If the $1.90 per thousand gallon wholesale rate contemplated in the Oak Creek deal were to be approved, it would add 30% to the typical household’s water bill, adding $90-95 per year. The rate of $1.90 is 64% higher than the $1.16 rate Milwaukee Water Works is currently charging West Allis, our most comparable wholesale customer. Citywide, the additional cost would be approximately $1.9 million per year.
Waukesha ratepayers have no guarantee that Oak Creek will not raise its costs, or that it will not ask to pass costs onto you as a wholesale customer as it has for Franklin residents. There is also no guarantee the Public Service Commission (PSC) will approve the $1.90 rate proposed in the Letter of Intent. In fact, Franklin’s 2011 wholesale rate is much higher at $2.16 per thousand gallons and is likely to increase further based on the recent PSC decisions.

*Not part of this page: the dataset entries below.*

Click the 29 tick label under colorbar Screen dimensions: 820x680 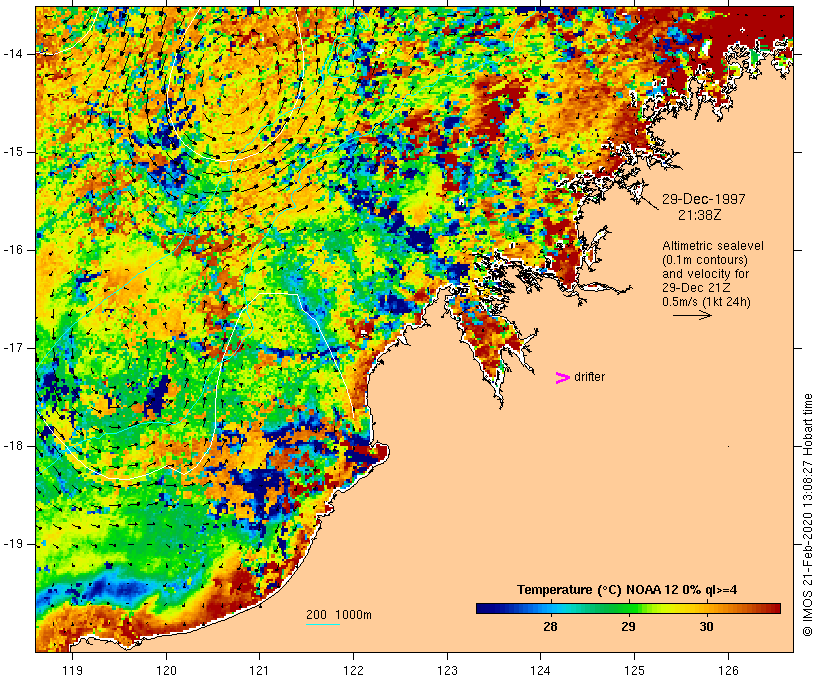(x=628, y=627)
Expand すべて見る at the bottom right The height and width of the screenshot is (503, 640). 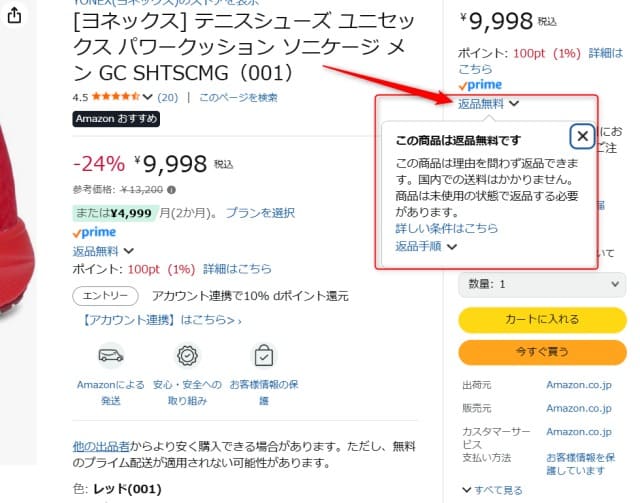pyautogui.click(x=494, y=490)

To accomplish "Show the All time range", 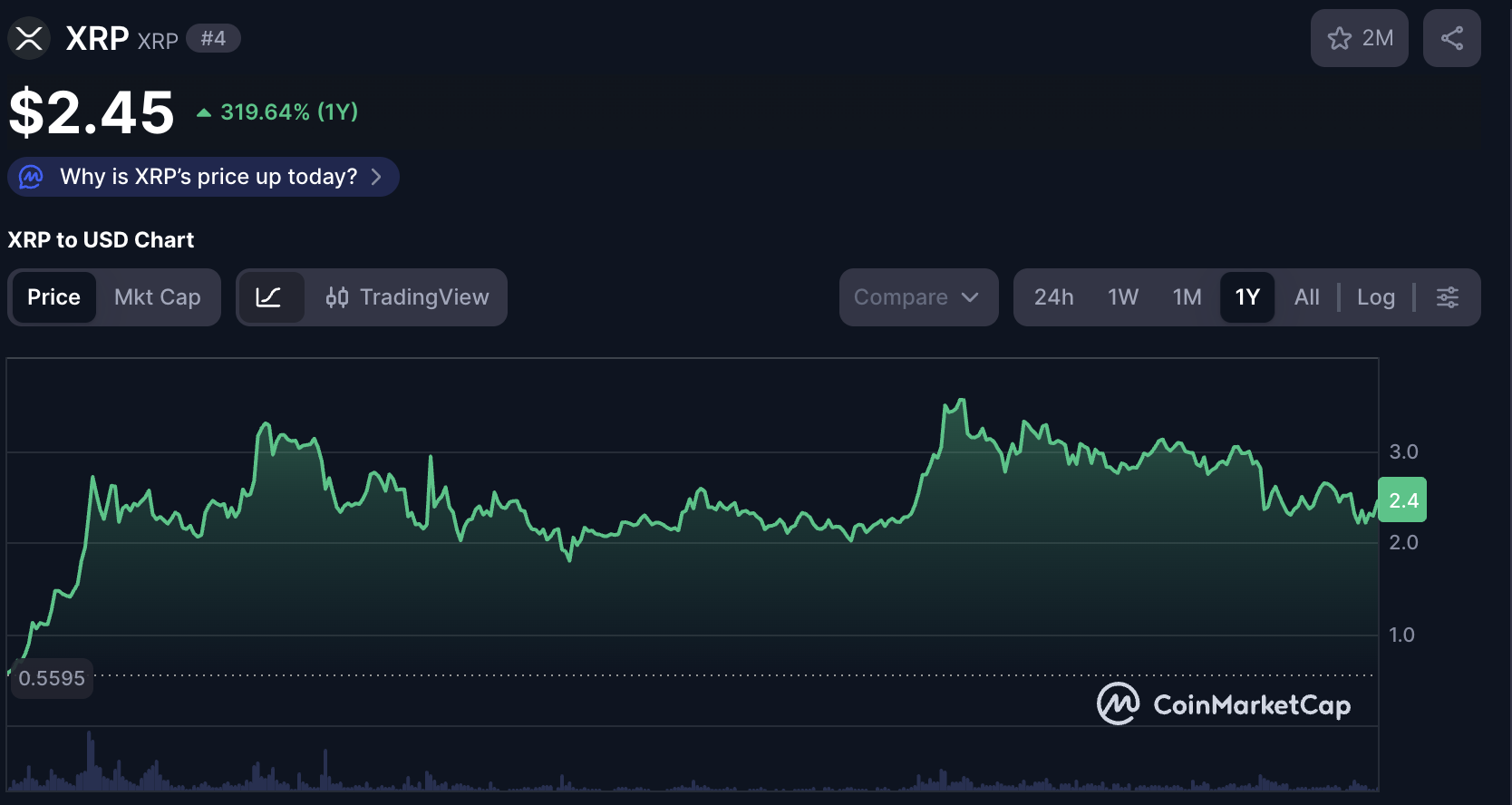I will click(x=1306, y=297).
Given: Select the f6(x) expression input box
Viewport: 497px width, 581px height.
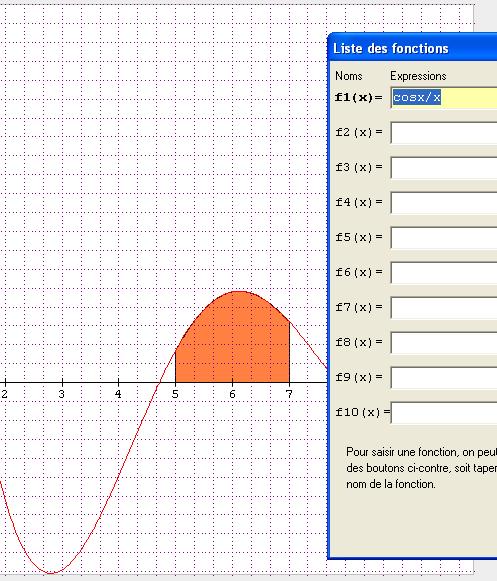Looking at the screenshot, I should coord(444,273).
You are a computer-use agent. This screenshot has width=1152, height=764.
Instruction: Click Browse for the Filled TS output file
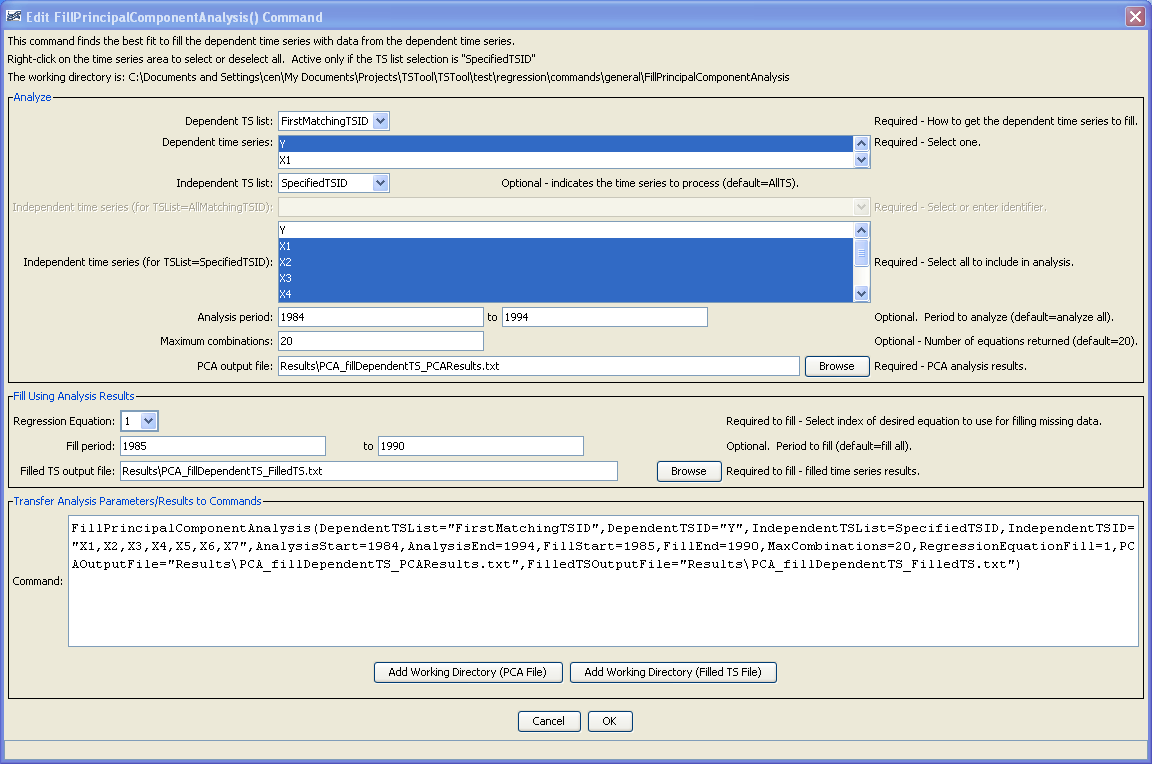pyautogui.click(x=688, y=470)
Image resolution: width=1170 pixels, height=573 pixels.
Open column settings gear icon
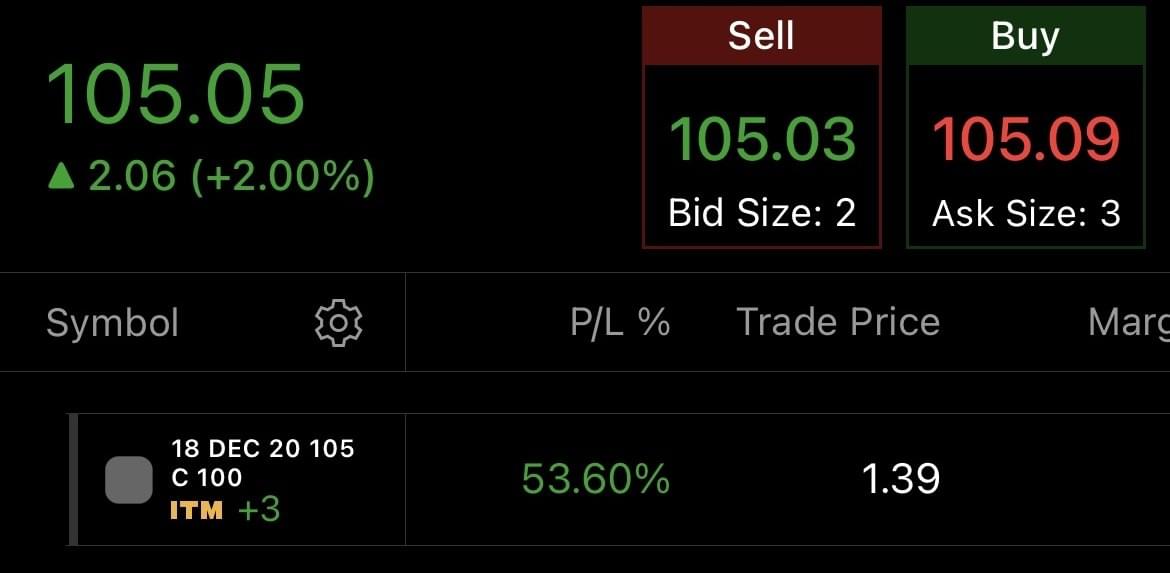click(338, 323)
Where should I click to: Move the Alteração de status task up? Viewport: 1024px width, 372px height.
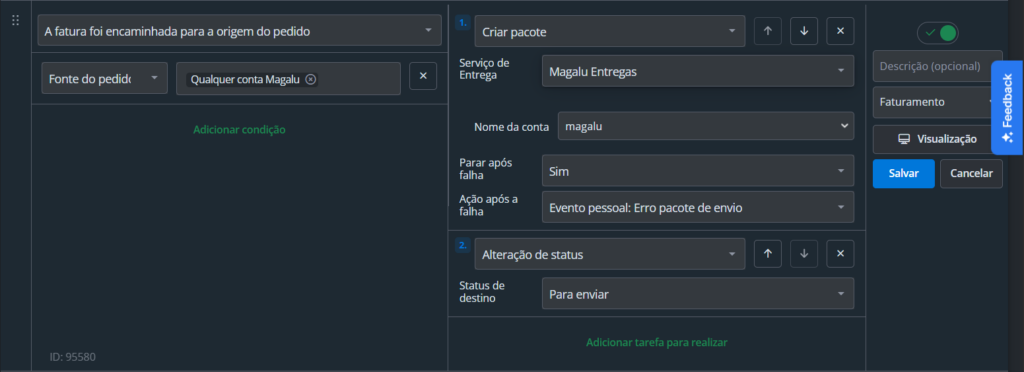[x=768, y=254]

The $183 million capital infrastructure cost contemplated in the Letter of Intent also exceeds what we have estimated it would cost to hook up to Milwaukee’s system by approximately $13 million. That would amount to an additional cost of $1 million per year or $19 million over a 20-year revenue bond at today’s historically low rates. Revenue bond rates are highly likely to increase in coming years.
The Milwaukee Water Works provides predictable and sustainable costs to customers in fifteen communities, Milwaukee County institutions, and nearly every water-intensive industry in the region. Our customers benefit from the fact that our rate base is spread far and wide.
They also benefit from the security of knowing we have two treatment plants that produce water for our customers and do not need major plant expansions to increase our output of high-quality water. The peace of mind our back-up infrastructure provides to residents and businesses who need to be able to rely on our water is unquantifiable.
Based on our communications with the Southeast Wisconsin Regional Planning Commission (SEWRPC) and the DNR, it is clear that the City of Waukesha could ask for the proposed sewer and water service areas to be amended. Now that your ability to use Oak Creek as a supplier faces uncertainty, this would be a good time for you to re- evaluate your decision not to seek such an amendment.
The City of Milwaukee continues to be interested in negotiating the sale of water to the City of Waukesha’s current water service area. The Milwaukee Water Works could provide your residents with a healthy and sustainable supply of drinking water at a rate that our competitors cannot even come close to matching.
Taking action to revise the proposed service area now is likely to relieve you from the expense and time spent on challenges to your diversion request down the road. For the sake of your ratepayers and your timeline, I ask that you reconsider your position on the service area so that we can commence negotiations to serve Waukesha city residents with high quality water at the lowest possible cost.